**Exercise:** The answer must be every line of the records in which the string "timestamp" appears.

**Stored items:**
□ □ □ □ □ □ □
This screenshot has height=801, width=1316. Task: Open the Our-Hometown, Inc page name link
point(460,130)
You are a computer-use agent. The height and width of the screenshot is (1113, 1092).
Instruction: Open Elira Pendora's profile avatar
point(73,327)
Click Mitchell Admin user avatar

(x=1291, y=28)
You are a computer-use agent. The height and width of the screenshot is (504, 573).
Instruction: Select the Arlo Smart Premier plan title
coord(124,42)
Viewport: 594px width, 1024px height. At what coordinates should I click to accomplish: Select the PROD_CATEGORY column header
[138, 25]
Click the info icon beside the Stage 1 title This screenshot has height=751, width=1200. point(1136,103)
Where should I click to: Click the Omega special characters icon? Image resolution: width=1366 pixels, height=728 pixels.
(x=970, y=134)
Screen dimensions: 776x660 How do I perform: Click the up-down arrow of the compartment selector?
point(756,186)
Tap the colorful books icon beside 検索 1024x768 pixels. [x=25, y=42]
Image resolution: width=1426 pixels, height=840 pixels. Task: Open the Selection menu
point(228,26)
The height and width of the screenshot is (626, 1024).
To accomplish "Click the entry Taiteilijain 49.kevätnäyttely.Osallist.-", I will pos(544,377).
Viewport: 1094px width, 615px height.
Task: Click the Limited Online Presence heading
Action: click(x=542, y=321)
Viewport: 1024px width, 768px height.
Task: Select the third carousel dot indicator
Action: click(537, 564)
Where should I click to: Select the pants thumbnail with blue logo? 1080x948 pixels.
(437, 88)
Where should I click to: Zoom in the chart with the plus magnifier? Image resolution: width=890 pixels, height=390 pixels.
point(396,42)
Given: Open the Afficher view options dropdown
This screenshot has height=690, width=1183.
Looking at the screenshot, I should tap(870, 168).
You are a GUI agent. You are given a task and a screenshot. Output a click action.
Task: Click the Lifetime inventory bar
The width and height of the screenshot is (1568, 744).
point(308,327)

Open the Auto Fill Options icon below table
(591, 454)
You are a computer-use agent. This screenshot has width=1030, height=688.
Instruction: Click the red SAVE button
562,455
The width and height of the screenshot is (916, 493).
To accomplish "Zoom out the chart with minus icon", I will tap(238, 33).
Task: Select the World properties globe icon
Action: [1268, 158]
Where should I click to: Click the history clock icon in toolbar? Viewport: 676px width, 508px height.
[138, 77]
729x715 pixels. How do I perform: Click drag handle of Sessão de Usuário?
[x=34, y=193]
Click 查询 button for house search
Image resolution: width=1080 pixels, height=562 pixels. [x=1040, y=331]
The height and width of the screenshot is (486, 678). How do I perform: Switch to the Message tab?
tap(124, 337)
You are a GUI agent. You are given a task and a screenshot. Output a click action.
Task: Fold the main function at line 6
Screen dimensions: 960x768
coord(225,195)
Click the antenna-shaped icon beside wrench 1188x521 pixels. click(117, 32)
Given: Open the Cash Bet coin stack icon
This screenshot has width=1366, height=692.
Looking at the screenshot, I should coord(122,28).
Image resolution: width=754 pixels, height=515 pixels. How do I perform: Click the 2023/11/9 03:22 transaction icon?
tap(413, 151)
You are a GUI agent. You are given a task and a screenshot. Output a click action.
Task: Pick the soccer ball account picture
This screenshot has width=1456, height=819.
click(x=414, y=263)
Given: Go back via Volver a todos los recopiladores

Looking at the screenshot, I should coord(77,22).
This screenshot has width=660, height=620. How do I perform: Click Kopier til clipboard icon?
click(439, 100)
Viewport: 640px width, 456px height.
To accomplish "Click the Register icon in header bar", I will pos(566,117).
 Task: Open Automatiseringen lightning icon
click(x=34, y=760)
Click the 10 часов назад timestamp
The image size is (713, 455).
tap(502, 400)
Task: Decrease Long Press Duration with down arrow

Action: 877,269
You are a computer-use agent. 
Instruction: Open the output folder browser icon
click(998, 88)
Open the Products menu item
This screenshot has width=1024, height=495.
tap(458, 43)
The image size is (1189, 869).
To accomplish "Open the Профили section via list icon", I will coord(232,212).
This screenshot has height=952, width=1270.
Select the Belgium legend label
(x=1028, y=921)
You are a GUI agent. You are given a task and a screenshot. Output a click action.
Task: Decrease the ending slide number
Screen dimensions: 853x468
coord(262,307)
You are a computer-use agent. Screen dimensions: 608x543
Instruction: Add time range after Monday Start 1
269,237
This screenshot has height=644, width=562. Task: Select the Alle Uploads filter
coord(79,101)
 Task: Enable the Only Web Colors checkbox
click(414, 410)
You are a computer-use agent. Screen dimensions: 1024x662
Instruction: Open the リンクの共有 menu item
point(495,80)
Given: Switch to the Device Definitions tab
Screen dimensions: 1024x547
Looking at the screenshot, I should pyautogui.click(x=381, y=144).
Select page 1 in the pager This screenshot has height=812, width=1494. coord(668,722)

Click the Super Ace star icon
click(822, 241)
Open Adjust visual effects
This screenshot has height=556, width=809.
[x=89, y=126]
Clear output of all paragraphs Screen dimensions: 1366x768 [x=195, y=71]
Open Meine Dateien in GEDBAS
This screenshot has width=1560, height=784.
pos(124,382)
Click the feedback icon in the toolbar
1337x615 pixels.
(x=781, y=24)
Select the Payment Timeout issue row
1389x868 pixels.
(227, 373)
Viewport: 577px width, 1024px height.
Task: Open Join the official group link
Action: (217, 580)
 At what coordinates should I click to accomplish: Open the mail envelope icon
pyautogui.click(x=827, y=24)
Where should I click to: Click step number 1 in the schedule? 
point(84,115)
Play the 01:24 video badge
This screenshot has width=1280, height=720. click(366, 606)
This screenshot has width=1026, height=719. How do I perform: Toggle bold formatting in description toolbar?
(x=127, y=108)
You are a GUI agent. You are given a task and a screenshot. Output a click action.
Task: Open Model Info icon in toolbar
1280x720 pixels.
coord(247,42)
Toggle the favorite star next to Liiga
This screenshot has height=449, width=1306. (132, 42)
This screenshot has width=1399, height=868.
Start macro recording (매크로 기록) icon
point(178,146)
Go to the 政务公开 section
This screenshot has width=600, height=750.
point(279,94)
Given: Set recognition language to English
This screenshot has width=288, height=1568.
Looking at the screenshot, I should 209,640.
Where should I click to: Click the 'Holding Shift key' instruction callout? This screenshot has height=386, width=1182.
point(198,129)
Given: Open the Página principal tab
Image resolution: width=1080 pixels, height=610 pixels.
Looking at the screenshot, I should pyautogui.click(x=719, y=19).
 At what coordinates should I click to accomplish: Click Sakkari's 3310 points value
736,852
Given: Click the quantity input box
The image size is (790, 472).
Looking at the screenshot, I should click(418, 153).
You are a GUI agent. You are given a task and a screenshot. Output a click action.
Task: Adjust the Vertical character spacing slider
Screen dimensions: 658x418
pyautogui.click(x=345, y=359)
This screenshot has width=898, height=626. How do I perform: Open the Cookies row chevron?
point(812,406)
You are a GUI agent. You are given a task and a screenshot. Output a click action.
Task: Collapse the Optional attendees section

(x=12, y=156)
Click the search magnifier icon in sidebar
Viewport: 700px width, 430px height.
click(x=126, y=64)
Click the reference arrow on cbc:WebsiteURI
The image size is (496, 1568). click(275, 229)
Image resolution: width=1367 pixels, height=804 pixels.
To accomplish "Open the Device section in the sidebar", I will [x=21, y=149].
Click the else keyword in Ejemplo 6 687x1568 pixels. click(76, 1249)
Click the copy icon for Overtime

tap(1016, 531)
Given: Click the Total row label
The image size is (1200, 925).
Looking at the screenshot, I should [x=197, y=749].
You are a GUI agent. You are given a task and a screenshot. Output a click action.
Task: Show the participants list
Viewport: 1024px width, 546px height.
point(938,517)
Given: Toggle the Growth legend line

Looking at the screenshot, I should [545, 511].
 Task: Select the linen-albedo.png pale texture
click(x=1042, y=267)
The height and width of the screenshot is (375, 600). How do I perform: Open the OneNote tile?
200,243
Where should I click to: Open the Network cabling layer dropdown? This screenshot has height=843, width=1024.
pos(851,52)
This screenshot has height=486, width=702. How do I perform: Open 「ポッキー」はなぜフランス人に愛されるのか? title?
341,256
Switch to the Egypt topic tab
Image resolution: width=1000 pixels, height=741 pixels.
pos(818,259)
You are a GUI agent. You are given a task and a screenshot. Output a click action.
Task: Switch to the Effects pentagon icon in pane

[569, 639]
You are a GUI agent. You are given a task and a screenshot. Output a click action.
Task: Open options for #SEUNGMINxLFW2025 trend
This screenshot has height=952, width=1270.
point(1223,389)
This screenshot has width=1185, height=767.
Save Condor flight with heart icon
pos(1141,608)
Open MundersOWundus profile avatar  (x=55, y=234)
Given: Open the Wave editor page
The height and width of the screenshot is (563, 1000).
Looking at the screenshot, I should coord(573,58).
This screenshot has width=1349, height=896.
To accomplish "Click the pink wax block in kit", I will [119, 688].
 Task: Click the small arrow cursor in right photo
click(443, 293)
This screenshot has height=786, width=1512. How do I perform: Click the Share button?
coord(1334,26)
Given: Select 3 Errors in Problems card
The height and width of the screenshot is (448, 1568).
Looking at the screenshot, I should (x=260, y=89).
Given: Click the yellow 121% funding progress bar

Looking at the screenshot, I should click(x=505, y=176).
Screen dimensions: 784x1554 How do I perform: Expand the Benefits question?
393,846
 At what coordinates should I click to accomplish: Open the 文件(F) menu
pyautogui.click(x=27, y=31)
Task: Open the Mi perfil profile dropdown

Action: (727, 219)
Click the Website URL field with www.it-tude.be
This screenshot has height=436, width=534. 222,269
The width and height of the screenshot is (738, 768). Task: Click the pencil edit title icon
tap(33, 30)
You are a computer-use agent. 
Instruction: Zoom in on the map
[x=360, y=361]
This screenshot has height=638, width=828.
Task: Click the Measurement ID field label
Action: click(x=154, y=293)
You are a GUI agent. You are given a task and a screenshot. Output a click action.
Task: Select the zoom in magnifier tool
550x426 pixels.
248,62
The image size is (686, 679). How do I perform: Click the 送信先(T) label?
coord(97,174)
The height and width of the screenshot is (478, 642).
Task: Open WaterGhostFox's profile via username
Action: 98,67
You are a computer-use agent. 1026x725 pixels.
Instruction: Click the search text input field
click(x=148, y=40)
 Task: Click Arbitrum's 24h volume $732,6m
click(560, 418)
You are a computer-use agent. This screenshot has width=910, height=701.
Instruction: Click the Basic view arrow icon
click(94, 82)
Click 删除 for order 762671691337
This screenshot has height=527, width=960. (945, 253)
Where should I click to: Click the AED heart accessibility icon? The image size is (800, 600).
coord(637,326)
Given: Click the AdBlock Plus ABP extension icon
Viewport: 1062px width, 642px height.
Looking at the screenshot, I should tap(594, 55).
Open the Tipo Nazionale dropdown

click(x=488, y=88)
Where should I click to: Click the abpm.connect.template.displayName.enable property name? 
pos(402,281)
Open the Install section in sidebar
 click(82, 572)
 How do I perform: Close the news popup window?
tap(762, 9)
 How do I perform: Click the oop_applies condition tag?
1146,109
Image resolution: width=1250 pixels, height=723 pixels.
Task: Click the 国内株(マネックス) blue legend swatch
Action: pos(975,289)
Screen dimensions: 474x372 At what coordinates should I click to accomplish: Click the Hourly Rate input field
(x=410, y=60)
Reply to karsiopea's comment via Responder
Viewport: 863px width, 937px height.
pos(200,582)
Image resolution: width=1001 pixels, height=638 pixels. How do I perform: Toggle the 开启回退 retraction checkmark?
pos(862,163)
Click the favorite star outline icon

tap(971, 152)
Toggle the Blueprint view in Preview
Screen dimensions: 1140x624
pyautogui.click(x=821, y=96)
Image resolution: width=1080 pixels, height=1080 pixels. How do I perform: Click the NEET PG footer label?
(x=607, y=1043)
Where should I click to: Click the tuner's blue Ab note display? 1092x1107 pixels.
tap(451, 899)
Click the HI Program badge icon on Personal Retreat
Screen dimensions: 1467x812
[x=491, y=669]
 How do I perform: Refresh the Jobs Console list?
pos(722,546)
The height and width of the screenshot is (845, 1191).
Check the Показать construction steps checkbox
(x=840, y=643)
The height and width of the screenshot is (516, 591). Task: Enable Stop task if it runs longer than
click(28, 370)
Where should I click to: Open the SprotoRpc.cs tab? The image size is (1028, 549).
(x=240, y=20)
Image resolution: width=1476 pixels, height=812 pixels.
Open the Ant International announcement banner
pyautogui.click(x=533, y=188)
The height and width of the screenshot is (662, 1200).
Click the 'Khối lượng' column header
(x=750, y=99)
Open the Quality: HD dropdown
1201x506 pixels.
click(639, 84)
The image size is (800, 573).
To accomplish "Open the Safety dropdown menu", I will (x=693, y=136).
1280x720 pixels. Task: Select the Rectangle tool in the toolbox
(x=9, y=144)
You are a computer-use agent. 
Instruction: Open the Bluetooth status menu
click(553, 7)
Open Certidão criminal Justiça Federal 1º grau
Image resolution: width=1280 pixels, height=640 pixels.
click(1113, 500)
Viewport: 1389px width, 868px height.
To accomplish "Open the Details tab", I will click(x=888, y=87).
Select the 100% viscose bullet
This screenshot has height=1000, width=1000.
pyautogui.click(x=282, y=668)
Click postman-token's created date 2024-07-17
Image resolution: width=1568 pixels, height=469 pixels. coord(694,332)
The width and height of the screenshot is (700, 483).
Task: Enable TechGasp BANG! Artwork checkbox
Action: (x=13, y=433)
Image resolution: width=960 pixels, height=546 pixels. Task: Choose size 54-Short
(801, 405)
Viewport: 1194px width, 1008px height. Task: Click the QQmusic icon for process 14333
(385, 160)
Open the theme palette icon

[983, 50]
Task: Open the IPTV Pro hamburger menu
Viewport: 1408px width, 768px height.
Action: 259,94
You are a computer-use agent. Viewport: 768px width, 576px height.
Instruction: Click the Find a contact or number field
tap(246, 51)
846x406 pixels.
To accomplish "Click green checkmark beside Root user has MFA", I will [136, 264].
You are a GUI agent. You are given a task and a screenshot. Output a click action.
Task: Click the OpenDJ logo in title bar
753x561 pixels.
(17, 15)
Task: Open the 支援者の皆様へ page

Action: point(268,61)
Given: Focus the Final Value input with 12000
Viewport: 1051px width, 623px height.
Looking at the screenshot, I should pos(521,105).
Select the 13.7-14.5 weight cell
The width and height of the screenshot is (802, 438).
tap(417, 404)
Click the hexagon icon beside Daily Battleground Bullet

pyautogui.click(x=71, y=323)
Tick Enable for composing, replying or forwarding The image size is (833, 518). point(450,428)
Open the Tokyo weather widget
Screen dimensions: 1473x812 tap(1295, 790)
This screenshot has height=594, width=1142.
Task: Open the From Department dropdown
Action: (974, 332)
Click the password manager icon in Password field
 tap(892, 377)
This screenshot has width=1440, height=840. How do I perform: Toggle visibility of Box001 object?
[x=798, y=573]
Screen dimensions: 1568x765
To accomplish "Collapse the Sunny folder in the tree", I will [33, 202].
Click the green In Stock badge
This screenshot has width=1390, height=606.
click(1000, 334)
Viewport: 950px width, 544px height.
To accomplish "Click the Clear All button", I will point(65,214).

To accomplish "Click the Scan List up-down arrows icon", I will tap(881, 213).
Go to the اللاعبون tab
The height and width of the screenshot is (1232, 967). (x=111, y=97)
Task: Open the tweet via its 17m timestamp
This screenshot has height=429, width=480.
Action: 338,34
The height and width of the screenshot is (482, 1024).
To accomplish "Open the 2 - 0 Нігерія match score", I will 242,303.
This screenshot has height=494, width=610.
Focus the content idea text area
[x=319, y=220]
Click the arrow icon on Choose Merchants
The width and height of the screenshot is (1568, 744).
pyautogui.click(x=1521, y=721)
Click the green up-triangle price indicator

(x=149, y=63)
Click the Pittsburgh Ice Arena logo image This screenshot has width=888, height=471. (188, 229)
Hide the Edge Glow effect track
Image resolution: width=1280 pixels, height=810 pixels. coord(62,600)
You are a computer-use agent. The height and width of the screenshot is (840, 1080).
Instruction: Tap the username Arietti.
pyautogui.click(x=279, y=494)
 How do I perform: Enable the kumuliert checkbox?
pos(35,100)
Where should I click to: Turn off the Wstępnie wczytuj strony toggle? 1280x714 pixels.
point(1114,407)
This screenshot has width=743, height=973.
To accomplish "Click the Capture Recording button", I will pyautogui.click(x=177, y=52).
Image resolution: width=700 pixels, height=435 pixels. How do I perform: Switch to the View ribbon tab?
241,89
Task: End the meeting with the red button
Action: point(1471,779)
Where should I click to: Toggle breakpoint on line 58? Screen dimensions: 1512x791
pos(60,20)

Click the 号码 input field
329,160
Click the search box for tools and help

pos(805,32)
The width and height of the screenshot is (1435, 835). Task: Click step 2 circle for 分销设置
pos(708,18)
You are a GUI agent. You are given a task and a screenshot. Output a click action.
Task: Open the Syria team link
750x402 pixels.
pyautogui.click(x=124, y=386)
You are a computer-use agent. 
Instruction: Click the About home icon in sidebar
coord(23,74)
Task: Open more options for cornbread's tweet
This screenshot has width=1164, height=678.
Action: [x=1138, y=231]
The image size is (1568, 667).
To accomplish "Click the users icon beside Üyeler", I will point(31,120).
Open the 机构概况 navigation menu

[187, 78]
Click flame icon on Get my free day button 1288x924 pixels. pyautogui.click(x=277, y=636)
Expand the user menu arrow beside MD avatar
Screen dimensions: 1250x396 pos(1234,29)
□ □ □ □ □ □ □
**Task response:**
Click the 10 часов назад timestamp
Task: Open the tweet via its 17m timestamp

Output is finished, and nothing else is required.